**Problem statement:** Arrange the lines of the records into a numbered list, starting at the line that contains "Click the Vazgeç cancel button" and ending at the line that contains "pyautogui.click(x=313, y=83)", with blank lines omitted. Leave the pictures out of your answer.

**Records to use:**
⁂

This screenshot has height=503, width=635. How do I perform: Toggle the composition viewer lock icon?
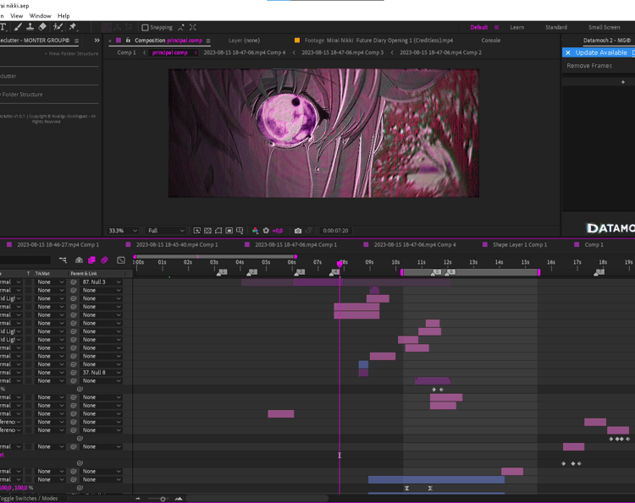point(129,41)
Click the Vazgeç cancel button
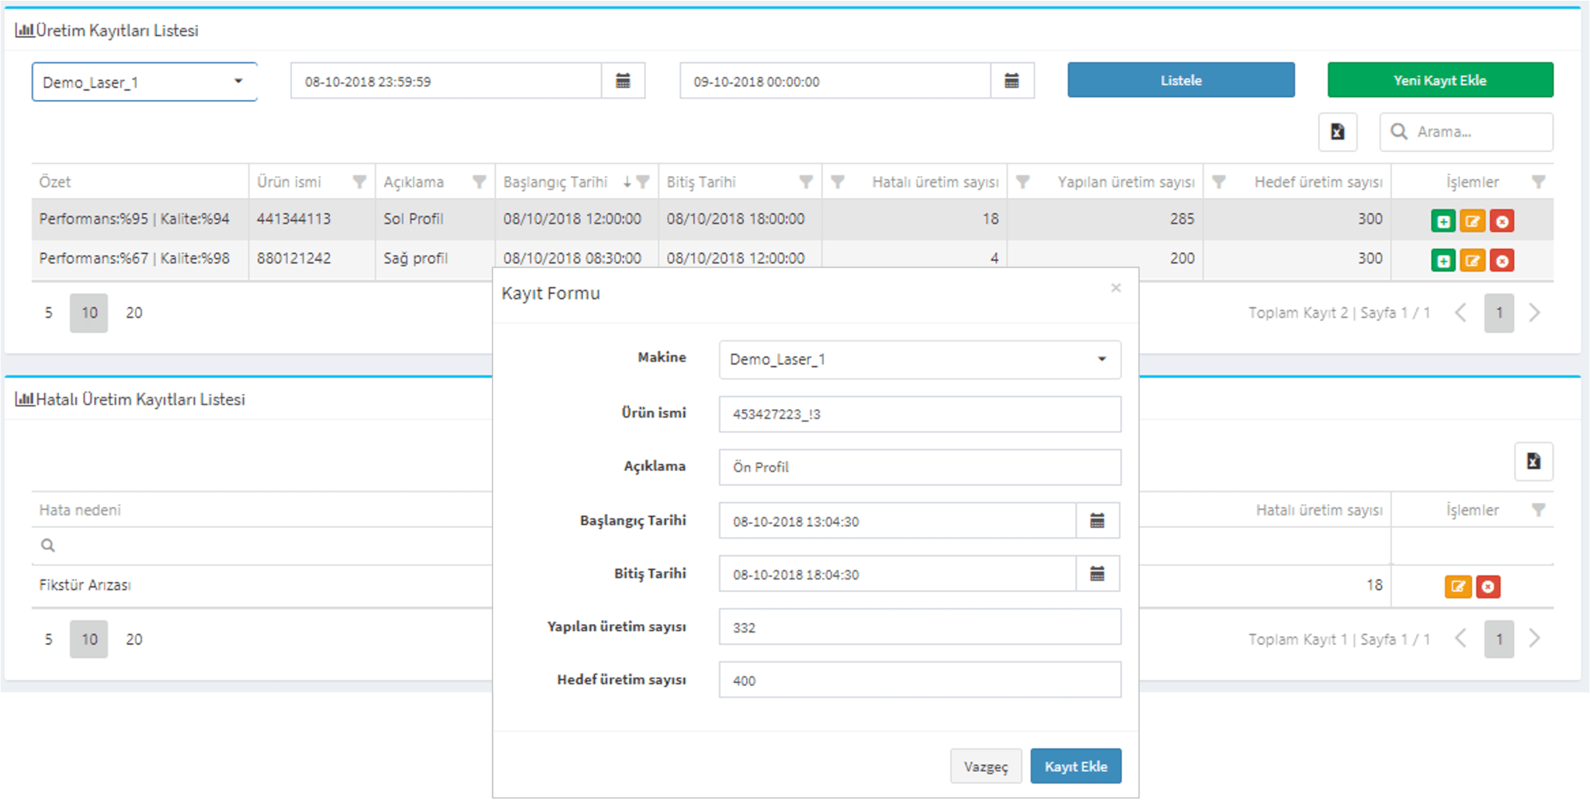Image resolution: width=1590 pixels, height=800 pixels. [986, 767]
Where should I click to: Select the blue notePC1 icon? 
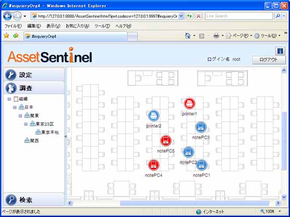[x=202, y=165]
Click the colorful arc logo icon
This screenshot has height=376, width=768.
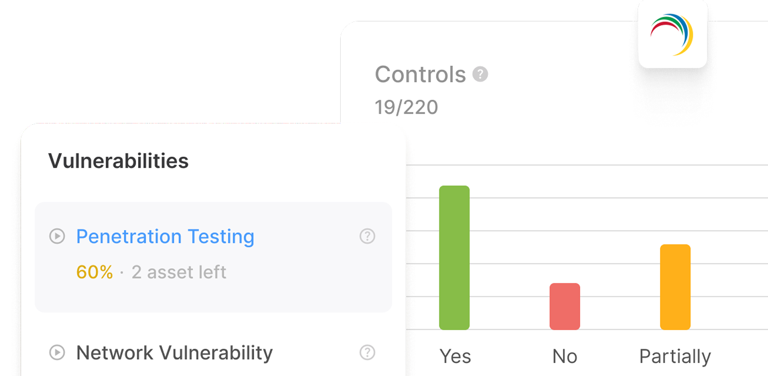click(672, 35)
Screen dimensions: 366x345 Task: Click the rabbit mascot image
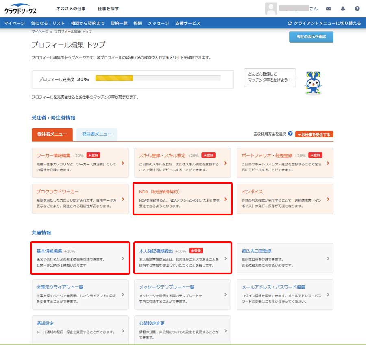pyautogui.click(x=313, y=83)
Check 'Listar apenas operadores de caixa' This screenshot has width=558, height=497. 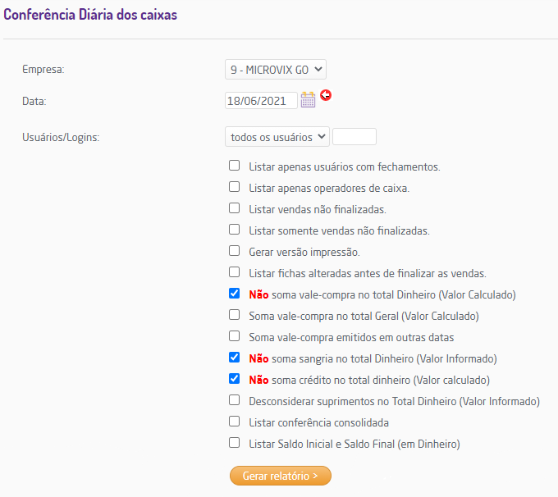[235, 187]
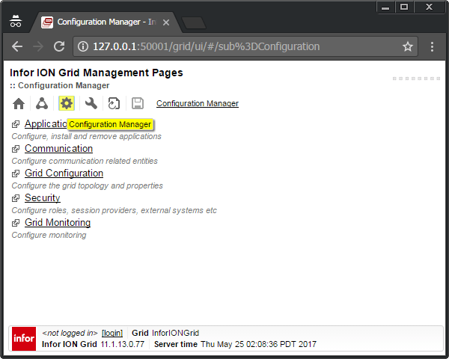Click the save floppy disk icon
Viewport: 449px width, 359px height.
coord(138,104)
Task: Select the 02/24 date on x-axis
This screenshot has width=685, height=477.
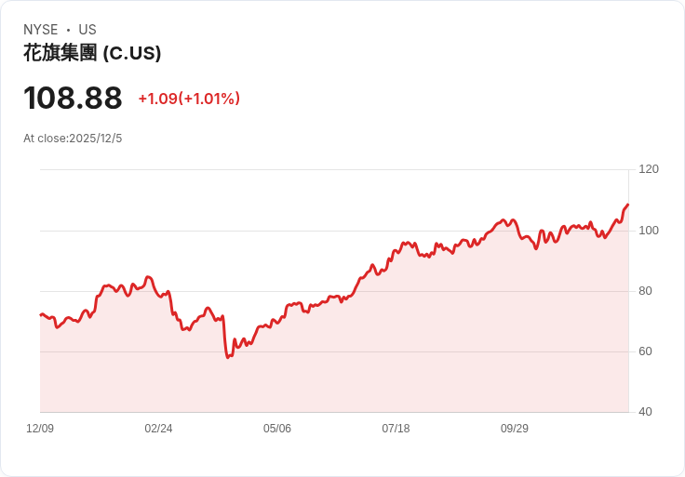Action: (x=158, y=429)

⁂

**Correct answer:**
1. Click the Vazgeç cancel button
2. Image resolution: width=1590 pixels, height=800 pixels. [986, 767]
3. Where should I click to: Select the blue notePC1 icon? 
4. [x=202, y=165]
5. Click the colorful arc logo icon
6. This screenshot has height=376, width=768.
7. click(672, 35)
8. Screen dimensions: 366x345 Task: Click the rabbit mascot image
9. pyautogui.click(x=313, y=83)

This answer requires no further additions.